Vous dites que Tucker a le droit de rejeter une révolution qui ne poursuit pas les buts qui sont les siens. Bien sûr. Je ne vois pas de problèmes avec cela. »

Sur le contexte. Le 13 mai 1911, Landauer avait publié dans Der Sozialist, un article intitulé Tuckers Eröffnung (« La révélation de Tucker »), dans lequel il attaquait, plutôt violemment et non sans mépris, un texte de Benjamin Tucker. Ce passage fait donc partie de l’échange postérieur entre Nettlau et Landauer à propos des textes de Tucker et Landauer. Il ne semble pas que l’allemand et l’américain aient correspondu directement. Le texte de Landauer n’a pas connu la même célébrité que celui de Tucker qui pouvait en parler comme de (sa) « fameuse postface ».

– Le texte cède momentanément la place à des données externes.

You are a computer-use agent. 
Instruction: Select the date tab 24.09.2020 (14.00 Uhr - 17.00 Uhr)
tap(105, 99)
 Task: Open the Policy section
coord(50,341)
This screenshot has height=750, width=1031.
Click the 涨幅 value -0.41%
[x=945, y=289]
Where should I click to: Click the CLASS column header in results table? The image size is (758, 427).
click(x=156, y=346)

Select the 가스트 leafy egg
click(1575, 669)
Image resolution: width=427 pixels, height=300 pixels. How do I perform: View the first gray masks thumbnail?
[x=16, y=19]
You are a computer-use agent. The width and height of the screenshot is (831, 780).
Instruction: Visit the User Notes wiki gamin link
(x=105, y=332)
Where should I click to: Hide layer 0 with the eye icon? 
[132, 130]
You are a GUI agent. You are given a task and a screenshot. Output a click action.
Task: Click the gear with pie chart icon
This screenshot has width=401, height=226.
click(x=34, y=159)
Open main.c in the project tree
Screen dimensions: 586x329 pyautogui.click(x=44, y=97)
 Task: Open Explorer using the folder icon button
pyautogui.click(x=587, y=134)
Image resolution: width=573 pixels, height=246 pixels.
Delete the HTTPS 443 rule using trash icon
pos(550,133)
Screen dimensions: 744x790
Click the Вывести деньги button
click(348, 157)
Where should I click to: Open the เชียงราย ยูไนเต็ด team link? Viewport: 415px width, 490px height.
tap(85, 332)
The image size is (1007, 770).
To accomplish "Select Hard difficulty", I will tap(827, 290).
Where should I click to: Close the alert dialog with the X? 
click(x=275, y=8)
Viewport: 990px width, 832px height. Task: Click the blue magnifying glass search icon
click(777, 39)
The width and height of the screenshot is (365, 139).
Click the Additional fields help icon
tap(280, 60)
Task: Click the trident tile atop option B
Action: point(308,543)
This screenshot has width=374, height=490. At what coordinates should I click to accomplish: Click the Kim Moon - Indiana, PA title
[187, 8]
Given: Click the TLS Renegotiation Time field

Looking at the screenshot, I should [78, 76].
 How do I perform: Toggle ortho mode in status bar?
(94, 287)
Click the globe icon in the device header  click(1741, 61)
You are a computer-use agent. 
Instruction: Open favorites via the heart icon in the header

Benjamin Tucker est un anarchiste individualiste américain, partisan de Max Stirner, qui s’était fait connaitre en éditant sur une longue période la revue Liberty. En 1911, il fait rééditer un de ses ouvrages State Socialism and Anarchism, paru pour la première fois en 1888. Mais il l’assortit d’une postface qui sonne comme une déclaration de séparation entre anarchistes – individualistes et anarchistes – socialistes (sachant que le « socialisme » auquel pensait Tucker avait peu à voir avec ce que le mot suggère aujourd’hui). Il avait longtemps espéré que la lutte contre tous les monopoles économiques permettrait de réaliser un tel socialisme. Mais il constatait, en 1911, que cette perspective était caduque. Il en tirait une conclusion radicale : se concentrer sur le travail d’éducation, l’action culturelle, de manière à former des hommes qui seraient prêts à faire face à une situation révolutionnaire, sans pour autant s’engager dans cette révolution qui poursuivrait probablement d’autres buts que les leurs. Il apparaissait assez visiblement que Tucker entrainait l’anarchie sur la voie d’une simple contre-culture. Sans être un grand théoricien, Tucker avait tiré les conséquences logiques de l’abandon d’une perspective révolutionnaire socio-économique : en revenir aux hommes, et aux femmes, car à la différence de Landauer, il était un féministe militant, à la transformation et auto – transformation des individus. C’est ce systématisme qui devait rendre fameuse sa postface, plutôt que l’analyse qui le soutenait. De fait ce court texte constitue toujours une référence – positive ou négative – de l’anarchisme individualiste. A sa parution, il mit en rage les anarchistes qui continuaient à se réclamer de la révolution ou du socialisme, à commencer par Landauer.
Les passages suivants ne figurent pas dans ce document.